Railroads built Roanoke, but Norfolk Southern slowly but surely abandoned the “Magic City” that it sparked. City leaders looking for new avenues decided to emphasize technology.
Tech Town is a four-part series looking at how the effort started and where it is now.
Read the other articles: Introduction, Part One, Part Two.
Moving to a new place for a promising job is a milestone event for people starting their careers. But if that place is cool and filled with friendly contacts, it might just become home.
Roanoke officials are working to put those three bullet points — solid career, good home base, friendly people — on the same page, with the city’s inaugural ChangeMakerZ programming for 20 early-career technology professionals. On a parallel track, the city has invested in three innovation competition winners setting up shop in Southwest Virginia.

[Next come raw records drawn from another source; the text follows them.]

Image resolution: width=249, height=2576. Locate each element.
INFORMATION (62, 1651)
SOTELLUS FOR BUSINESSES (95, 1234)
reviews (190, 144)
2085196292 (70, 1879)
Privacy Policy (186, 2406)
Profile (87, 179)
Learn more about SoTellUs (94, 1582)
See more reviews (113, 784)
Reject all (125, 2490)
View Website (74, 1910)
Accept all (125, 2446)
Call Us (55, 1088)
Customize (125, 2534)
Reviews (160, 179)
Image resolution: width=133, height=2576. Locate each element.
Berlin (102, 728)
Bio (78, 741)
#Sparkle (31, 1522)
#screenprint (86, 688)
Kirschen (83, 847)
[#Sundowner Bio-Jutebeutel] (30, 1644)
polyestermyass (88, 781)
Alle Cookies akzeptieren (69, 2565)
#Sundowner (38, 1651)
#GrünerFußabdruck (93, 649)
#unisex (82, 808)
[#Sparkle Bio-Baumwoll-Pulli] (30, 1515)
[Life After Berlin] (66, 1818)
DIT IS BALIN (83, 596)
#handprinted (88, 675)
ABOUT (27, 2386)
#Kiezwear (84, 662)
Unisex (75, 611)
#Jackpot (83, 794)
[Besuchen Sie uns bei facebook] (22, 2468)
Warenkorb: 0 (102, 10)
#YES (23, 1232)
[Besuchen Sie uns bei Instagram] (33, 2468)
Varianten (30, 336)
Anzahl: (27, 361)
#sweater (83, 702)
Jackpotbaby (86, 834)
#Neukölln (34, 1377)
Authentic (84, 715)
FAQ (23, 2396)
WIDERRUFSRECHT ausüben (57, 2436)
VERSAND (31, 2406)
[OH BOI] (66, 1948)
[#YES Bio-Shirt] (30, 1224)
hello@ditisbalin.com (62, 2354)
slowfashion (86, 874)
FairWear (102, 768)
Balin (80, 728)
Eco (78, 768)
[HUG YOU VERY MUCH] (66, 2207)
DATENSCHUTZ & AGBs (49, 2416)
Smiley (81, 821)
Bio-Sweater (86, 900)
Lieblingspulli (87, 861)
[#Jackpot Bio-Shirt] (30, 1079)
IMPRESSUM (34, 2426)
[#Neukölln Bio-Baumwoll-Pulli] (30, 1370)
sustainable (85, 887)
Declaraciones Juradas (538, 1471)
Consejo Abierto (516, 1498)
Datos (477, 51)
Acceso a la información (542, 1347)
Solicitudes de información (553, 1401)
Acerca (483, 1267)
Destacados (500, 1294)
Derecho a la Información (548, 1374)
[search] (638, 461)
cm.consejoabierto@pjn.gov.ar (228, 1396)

It’s impossible to say how many of the ChangeMakerZ alumni will make the Roanoke area home for good. It made a strong impression on several participants during the opening months of its yearlong schedule.
“I have no interest in going back to Jersey,” said ChangeMakerZ cohort member Rob Fippinger, who grew up in Warren, New Jersey. “I do see myself hanging around for at least five to 10 years. I don’t know, being 23 it’s kind of still hard for me to have big life goals and seeing myself where I want to go. But I do see myself hanging out around here for the good and foreseeable future.”
ChangeMakerZ focuses on people already employed in the region. The city’s investment in three oncology startups — winners of the J&J Advancing Oncology InnoVAtion QuickFire Challenge — means to draw businesses here from elsewhere.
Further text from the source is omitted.